Hypermethylation of the KEAP1 gene in colorectal cancer and association with disease progression.

Abstract

e14655 Background: Aberrant methylation of the KEAP1 (Kelch-like ECH-associated protein 1) gene promoter is emerging as a main mechanism of dysregulation of the NrF2 (nuclear factor-erythroid 2-related factor 2 ) which plays a pivotal role in the cellular response to oxidative stress. Under basal conditions, Nrf2 is retained in the cytoplasm by the binding with Keap1 and it is maintained at a reduced level by the Keap1-dependent ubiquitination and proteasomal degradation systems. Reduced Keap1 expression by promoter aberrant methylation allows Nrf2 to translocate in the nucleus and to activate the detoxification pathway leading ultimately to drug resistance. Methods: We determined KEAP1 promoter methylation status in 50 metastatic colorectal cancer (CRC) and 9 normal colonic mucosa samples by using quantitative methylation specific PCR in real time (QMSP).
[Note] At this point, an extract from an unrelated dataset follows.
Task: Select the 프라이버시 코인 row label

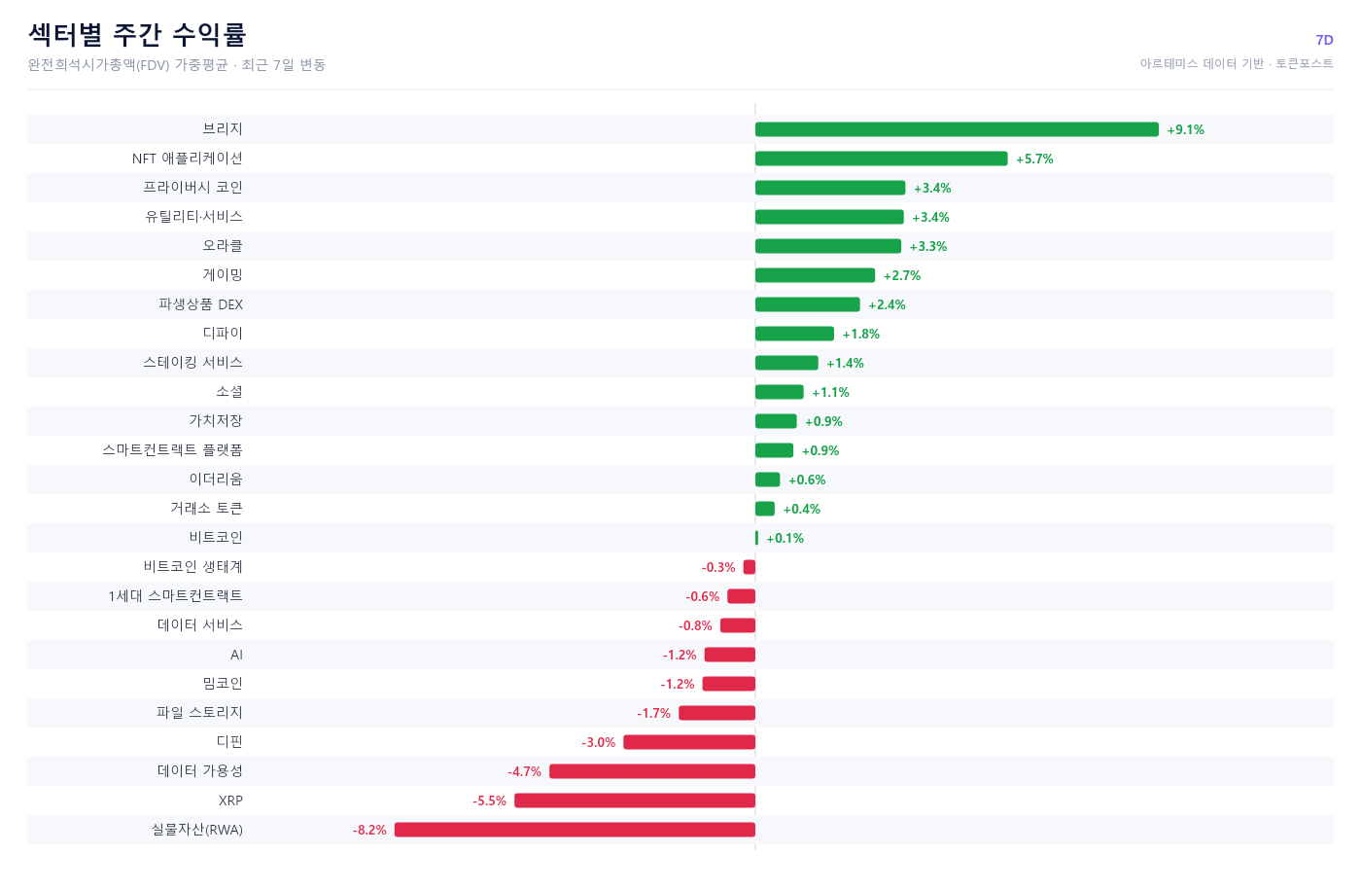Action: click(x=192, y=188)
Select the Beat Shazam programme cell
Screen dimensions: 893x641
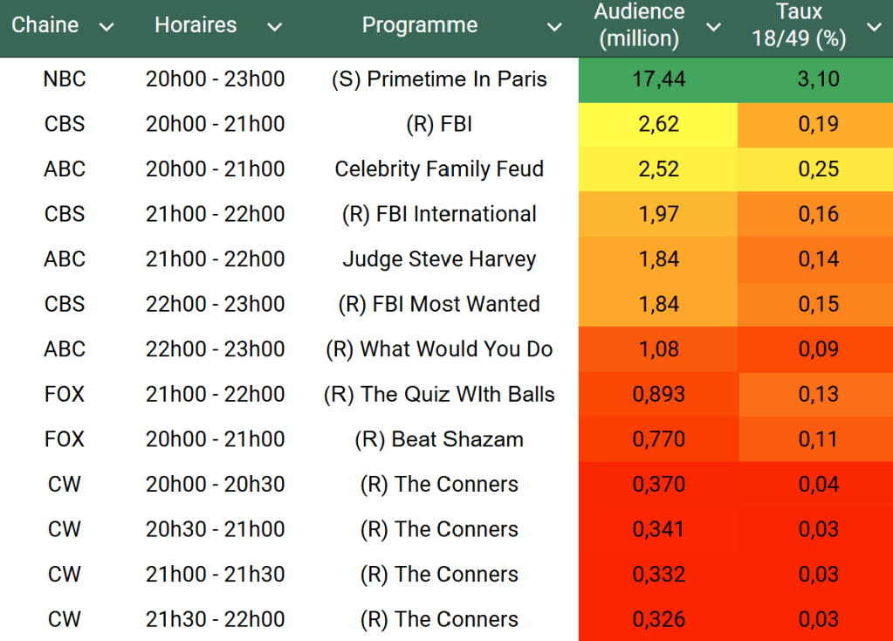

The median age of the patients cohort was 65 (IQR 57-74) years. At diagnosis 12 patients were staged Duke D and 38 were staged as Duke C. As first line treatment the FOLFOX or FOLFIRI therapeutical schemes were used. Results: Methylation was detected in 20 out of 50 CRC (40%) and methylation levels were significantly higher in tumour samples (Median 0.65, IQR 0-8.28) as compared with normal colonic mucosa (Median 0, IQR 0-0.08) (P=0.03). Tumours from patients who experieced disease progression had significantly higher methylation levels (Median 0.53; IQR 0-7.61) as compared with patients showing partial response (Median 0, IQR 0-2.21) or disease stability (Median 0, IQR 0-0) (P=0.03 Kruskall Wallis Test). Conclusions: Our results suggest that Keap1 aberrant methylation is a frequent event in colorectal cancer and is associated with response to chemotherapeutical treatments.